[Exercise aim]:
Pick out each line below that contains the word "serif", and copy those lines in full.

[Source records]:
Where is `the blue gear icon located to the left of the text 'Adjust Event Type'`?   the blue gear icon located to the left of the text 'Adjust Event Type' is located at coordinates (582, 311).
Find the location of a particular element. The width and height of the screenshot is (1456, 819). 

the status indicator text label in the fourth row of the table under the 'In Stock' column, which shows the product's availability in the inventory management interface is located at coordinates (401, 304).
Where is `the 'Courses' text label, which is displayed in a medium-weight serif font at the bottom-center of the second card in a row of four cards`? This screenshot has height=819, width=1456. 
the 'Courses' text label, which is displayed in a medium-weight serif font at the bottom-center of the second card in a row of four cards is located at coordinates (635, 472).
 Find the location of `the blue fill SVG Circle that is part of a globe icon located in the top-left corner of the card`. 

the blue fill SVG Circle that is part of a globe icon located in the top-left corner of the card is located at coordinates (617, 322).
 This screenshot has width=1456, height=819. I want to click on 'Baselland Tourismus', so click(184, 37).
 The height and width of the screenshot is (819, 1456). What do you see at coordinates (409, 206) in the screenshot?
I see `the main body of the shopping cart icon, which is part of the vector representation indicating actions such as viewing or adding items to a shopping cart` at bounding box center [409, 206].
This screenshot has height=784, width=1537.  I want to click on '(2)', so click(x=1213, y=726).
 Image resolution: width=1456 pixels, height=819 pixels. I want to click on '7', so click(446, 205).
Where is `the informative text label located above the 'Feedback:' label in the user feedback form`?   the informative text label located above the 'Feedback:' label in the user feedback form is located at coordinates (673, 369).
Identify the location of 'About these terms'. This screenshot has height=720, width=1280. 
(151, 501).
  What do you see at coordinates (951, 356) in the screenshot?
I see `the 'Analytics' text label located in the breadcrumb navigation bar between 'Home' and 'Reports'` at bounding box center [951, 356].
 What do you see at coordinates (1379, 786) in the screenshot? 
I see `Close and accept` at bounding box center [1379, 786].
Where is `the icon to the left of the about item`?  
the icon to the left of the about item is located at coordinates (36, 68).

[Final result]:
Where is `the 'Courses' text label, which is displayed in a medium-weight serif font at the bottom-center of the second card in a row of four cards`? This screenshot has height=819, width=1456. 
the 'Courses' text label, which is displayed in a medium-weight serif font at the bottom-center of the second card in a row of four cards is located at coordinates (635, 472).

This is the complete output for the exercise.